** start of PAGE TEXT **

The original book is often deemed to be nationalistic and Ukrainophobic, especially in Ukraine. The movie, on the other hand, has been praised for its depiction of Ukraine and Ukrainians as "vivid rather than monochromatic; they are multi-dimensional, eliciting more than one feeling of, say, fascination or dislike". However, some Polish reviewers felt that the movie emphasized the Cossacks' successes and positive traits but diminished those of the Poles in the spirit of political correctness.

The director was aware of the controversies and the criticism. He was quoted as saying,
"Sienkiewicz's book is still considered anti-Ukrainian by some Ukrainians. I understand that problem, but when I was in Kiev at a conference of Ukrainian intellectuals... many people with whom I spoke had read the novel closely and they quoted whole passages where Sienkiewicz criticized the Polish nobles as strongly as the Cossacks. For both sides it was clear that the result of this tragic conflict was the eventual demise of both the Commonwealth and the Sich. I am well aware that the film may agitate those in Ukraine who blame everything on the Poles, and in Poland those who blame all that was bad on the Ukrainians. My film will certainly not convince any radicals.... My film finishes with the final words of Sienkiewicz's novel: 'Hatred poisoned the hearts of two brother nations'".

** end of PAGE TEXT **
** start of RAW RECORDS **

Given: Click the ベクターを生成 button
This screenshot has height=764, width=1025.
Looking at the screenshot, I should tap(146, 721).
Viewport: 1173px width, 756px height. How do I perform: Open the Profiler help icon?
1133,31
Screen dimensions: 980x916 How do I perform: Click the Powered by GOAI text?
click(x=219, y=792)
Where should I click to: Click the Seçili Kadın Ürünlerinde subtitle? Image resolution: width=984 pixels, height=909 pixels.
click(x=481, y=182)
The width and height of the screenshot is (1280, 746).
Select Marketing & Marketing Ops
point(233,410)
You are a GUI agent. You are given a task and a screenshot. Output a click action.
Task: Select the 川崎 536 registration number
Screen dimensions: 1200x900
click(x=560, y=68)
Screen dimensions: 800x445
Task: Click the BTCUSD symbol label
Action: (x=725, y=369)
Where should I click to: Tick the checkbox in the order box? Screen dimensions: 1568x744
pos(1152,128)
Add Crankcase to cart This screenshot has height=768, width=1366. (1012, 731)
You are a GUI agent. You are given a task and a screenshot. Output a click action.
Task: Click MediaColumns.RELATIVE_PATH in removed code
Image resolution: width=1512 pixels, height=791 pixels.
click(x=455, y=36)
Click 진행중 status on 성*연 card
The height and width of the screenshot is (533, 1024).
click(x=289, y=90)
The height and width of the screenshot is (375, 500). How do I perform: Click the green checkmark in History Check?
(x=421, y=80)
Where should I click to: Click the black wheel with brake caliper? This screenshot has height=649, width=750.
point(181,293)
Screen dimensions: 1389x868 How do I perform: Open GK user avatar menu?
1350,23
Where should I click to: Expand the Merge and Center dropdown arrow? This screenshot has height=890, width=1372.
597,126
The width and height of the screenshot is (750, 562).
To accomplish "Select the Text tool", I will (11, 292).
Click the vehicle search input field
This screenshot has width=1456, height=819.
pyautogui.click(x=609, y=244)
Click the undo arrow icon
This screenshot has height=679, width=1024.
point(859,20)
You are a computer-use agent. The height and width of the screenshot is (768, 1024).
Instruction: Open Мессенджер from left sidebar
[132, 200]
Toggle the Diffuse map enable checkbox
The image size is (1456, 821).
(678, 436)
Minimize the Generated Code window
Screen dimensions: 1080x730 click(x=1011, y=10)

** end of RAW RECORDS **

● **PARTS OF THE EXERCISE**:
1) Name every country or city mentioned in the page text.
2) Please render this sentence from the page text in Spanish: "For both sides it was clear that the result of this tragic conflict was the eventual demise of both the Commonwealth and the Sich."
Rely on the page text alone.

● **RESPONSES IN ORDER**:
1) Ukraine, Kiev, Poland

2) Para ambas partes estaba claro que el resultado de este trágico conflicto fue la desaparición final tanto de la Mancomunidad como de la Sich.